Even though Lord Earl Grey only assumed the role of Secretary
of State for the Colonies in July 1846, as early as 1837 he was suggesting to the
Molesworth Committee on transportation a new concept in the processing of transportees.
He suggested that the convicts should be punished in England with a definite number of
years imprisonment and then banished to New South Wales and placed under the surveillance
of the police in a similar manner to the ticket-of-leave convicts.
The exiles were the first convicts to arrive in Port Phillip
Bay since the abortive attempt at a convict settlement back in 1803. They had all served
terms in Pentonville, the new penitentiary in Britain, and were soon referred to as
"Pentonvillians".
The first 21 exiles were eagerly engaged by labour-hungry
settlers and their request for more labour was met with another eight boat-loads between
1845 and 1849 by which time the number of free settlers arriving in Port Phillip was
satisfying the demand for labour. So much so, in fact, that three other ships which
arrived in the colony were turned away and landed their cargo of exiles in Sydney.

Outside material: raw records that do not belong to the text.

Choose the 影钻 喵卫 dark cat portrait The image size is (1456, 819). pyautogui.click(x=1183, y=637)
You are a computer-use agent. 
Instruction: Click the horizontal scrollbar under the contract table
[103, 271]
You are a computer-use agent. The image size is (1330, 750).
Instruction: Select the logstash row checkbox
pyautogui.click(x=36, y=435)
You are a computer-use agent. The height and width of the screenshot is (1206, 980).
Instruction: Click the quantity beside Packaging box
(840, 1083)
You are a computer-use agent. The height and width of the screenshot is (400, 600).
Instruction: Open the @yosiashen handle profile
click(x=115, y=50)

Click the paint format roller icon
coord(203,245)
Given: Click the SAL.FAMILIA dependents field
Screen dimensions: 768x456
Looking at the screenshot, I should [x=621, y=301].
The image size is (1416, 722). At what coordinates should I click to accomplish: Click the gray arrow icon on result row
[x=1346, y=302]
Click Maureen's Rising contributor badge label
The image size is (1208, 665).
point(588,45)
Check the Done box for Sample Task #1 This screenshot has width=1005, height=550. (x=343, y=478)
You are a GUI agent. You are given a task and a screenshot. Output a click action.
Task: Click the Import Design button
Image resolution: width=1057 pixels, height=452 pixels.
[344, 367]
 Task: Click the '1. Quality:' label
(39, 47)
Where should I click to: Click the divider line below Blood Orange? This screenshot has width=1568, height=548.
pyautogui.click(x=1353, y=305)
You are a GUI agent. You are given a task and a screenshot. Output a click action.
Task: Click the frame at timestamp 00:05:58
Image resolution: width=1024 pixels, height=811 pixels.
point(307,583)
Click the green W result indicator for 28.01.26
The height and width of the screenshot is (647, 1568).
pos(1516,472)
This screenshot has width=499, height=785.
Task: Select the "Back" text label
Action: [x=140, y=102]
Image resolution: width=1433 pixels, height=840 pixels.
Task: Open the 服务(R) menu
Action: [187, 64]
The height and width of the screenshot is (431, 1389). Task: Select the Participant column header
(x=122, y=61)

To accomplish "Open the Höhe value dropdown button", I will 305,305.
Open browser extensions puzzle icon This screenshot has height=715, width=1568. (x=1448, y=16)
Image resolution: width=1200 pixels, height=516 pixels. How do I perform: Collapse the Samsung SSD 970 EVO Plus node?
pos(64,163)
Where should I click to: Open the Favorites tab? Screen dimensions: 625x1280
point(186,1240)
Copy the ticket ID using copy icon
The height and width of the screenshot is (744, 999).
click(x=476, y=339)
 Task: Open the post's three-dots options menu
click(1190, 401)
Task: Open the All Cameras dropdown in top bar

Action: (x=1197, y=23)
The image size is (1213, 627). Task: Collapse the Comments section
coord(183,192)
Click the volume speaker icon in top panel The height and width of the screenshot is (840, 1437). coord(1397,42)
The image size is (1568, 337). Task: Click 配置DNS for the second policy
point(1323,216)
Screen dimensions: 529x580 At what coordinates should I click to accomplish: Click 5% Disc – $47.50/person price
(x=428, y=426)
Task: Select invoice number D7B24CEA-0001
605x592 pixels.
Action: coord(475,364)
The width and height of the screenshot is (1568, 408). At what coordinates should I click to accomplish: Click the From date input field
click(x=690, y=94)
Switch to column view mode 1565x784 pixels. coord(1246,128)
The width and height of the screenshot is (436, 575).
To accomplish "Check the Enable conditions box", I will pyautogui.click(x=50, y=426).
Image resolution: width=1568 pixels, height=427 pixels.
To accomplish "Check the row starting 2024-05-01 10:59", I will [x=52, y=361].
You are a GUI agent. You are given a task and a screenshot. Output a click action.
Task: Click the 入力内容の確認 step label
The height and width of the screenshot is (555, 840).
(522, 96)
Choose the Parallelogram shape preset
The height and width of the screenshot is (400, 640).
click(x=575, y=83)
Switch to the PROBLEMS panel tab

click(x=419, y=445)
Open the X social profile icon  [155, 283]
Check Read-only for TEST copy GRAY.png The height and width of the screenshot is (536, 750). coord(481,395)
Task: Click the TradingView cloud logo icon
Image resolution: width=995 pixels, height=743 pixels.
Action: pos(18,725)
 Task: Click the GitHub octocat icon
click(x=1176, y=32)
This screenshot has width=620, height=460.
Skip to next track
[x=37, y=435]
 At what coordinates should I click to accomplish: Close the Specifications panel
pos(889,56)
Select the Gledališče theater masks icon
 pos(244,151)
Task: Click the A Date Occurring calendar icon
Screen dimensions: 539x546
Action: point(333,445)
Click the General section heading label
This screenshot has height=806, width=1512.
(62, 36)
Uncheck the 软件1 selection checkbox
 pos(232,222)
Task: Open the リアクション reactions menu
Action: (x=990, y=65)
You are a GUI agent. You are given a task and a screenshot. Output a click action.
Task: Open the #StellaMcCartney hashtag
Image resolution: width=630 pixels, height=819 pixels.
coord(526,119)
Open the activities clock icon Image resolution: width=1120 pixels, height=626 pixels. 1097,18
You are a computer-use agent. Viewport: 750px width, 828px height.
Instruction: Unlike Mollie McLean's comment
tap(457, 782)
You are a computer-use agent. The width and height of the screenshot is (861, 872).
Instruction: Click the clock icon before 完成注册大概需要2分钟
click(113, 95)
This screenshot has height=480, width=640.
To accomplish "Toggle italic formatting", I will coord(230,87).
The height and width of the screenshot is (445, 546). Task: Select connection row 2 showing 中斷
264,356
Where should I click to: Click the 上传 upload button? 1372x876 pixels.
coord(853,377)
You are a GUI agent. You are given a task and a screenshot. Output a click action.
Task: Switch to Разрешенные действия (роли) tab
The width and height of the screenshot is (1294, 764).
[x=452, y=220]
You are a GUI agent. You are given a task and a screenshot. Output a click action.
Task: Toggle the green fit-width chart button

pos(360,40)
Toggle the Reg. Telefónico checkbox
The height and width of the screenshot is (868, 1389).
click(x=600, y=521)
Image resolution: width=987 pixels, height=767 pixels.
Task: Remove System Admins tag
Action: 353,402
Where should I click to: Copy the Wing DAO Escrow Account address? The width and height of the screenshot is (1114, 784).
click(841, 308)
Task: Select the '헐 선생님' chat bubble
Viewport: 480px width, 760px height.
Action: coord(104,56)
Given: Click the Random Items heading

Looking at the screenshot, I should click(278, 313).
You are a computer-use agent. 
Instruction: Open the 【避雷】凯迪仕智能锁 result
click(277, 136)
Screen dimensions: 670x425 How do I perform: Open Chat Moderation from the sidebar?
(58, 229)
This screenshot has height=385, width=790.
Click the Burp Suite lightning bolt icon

Between 1845 and 1846 the settlers in Melbourne and Geelong in
the Port Phillip settlement took delivery of 517 exiled "Pentonvillians" followed by a
further 536 in 1847, 455 in 1848 and a final 198 in 1849. The exiles were assigned to
settlers until they obtained passes and virtually all of them had served time in the new
prison establishments at Pentonville in north London or at Millbank, a gloomy penitentiary
built near the Thames in London.
While Eastern Australia dismantled its convict system, a new one
was being established in Western Australia and the Pentonvillian system continued to
flourish from 1850 to 1868 in the Swan River Colony. That period of transportation saw
the shippment of another 9,700 or so convicts and has been allocated its own section of
this site.
As the exile experiment progressed the number of English prisons
increased and in 1857 the system was tightened up with each prisoner serving nine months
in solitary confinement (separate confinement) and a further period in jail before
transportation - one year for a man with a three year sentence, 18 months for a five year
sentence and five years for a fifteen year sentence.
A strict list was drawn up setting out the period they would
have to serve before their probation ended, but in practice nearly half were given free
pardons within 16 months of arrival, regardless of their actual terms.

The thirteen convict passenger lists covered in this series of
web-pages were made available by Graeme Fowles and were
compiled and placed in the public domain by his late cousin, Keith Holden, a former
supervisor of the convict indexes at the Genealogical Society of Victoria. Keith also escorted
tours to Norfolk Island and took a group to Western Australia.
The ships are listed in chronological order with the first
one, the Blundell, being destined for Norfolk Island soon after the resumption of
direct transportation to that settlement in 1843. The others include the eight ships
which took convicts directly to the Port Phillip settlement in what was to later become
Victoria, and two ships which had to take their convicts on to Sydney after settlers
in Port Phillip objected to their arrival.
Often the passenger lists record the names of all the convicts who
embarked on each voyage regardless of where they left the various ships, whether in it was in
Hobart, Port Phillip or any other port. Three surnames in the series erroneously appear as
numbers.
The passengers on the Mount Stewart Elphinstone are proving
to be a bit of a mystery as Keith Holden gave their arrival date as March 10, 1849. The
only record of the ship leaving England with convicts in 1849 seems to be a departure
from Spithead on May 31 and that journey went via Cork in Ireland and Sydney where it
was given final orders to land her cargo of convicts in the settlement at Moreton Bay,
the forerunner of modern-day Queensland.
The numbers shown beside the convicts' names do not seem to
resemble convict numbers as they are not in a numerical order which would indicate
assignment on arrival. The source information seems to resemble records held in Victoria
- even for the voyages which were destined for Norfolk Island, Sydney and Moreton Bay.